启明星辰现有的工业控制信息安全产品体系,以工业控制信息安全管理系统为核心,以旁路检测、串联防护、现场防护三大引擎为支撑,全面实现全网工控设备的统一安全监测和防护,安全风险集中分析和展现。辅助以贯穿工业控制系统需求、设计、建设、运营、废除全生命周期的工控安全风险评估平台,可以有效覆盖军工行业用户的上述安全能力需求,提供整体性的工业系统安全保障能力。

工控网与管理网安全数据交换

为满足网间数据交换的的绝对单向传输要求,建议采用专业的物理单向工业网闸系统,在满足必要的数据传输能力的同时,需具备物理单向无反馈、多协议支持特别是主流工业控制协议支持、全程监控与审计、病毒木马防护能力等功能要求。
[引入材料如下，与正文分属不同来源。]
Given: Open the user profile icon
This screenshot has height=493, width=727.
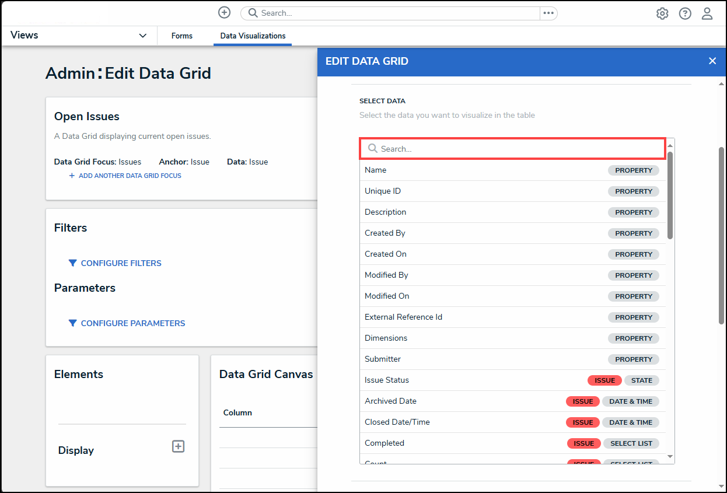Looking at the screenshot, I should pos(707,13).
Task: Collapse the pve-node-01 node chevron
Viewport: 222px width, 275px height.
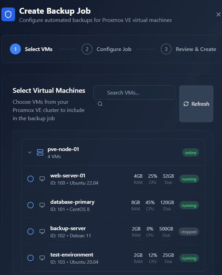Action: click(30, 152)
同时由于跨网络开展请求服务是网间交换请求的必然选择,但是绝大部分的应用系统所采用的请求服务方式是通过协议来完成,而这些协议在不同网络之间是禁止连通的,单向网闸系统仅能实现文件的传输而无法实现协议的穿透,为了满足工控网络内应用系统跨网络请求服务的需求,同时尽可能实现各种业务系统无缝接入,无需修改其应用程序,需要使用安全请求服务系统配合单向工业网闸系统实现绝对物理单向的数据传输能力,避免泄密可能。
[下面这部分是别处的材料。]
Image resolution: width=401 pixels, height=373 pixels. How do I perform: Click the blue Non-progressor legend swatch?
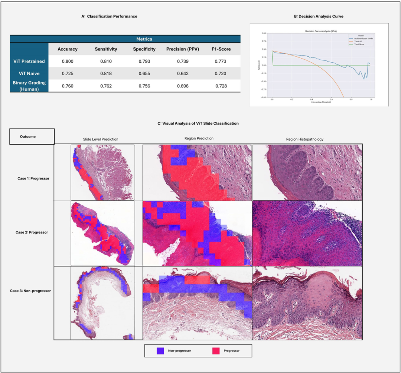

通过安全请求服务系统配合单向工业网闸系统最终实现绝对物理单向的数据传输能力,同时满足工控网和涉密管理网内各类数据及请求交换的需求。

3、方案价值


-满足军工行业用户工控网络内部安全能力建设需求
-满足军工行业用户工控生产网和涉密管理网安全数据交换及工控协议通讯的需求;
-满足军工行业工控网络内部操作员站、工程师站及移动介质管理的普遍性核心诉求;
-解决军工行业用户无法有效监管第三方运维人员针对工控系统及现场设备运维行为的问题,做到全程可监管、全程可控制、全程可审计,避免数据泄密及木马植入风险,并可追溯追责;
-可有效指导军工行业用户直面工控网络内外部安全威胁并进行针对性的安全建设,逐步建立有效的工控安全管理制度体系、工控安全运维支撑体系。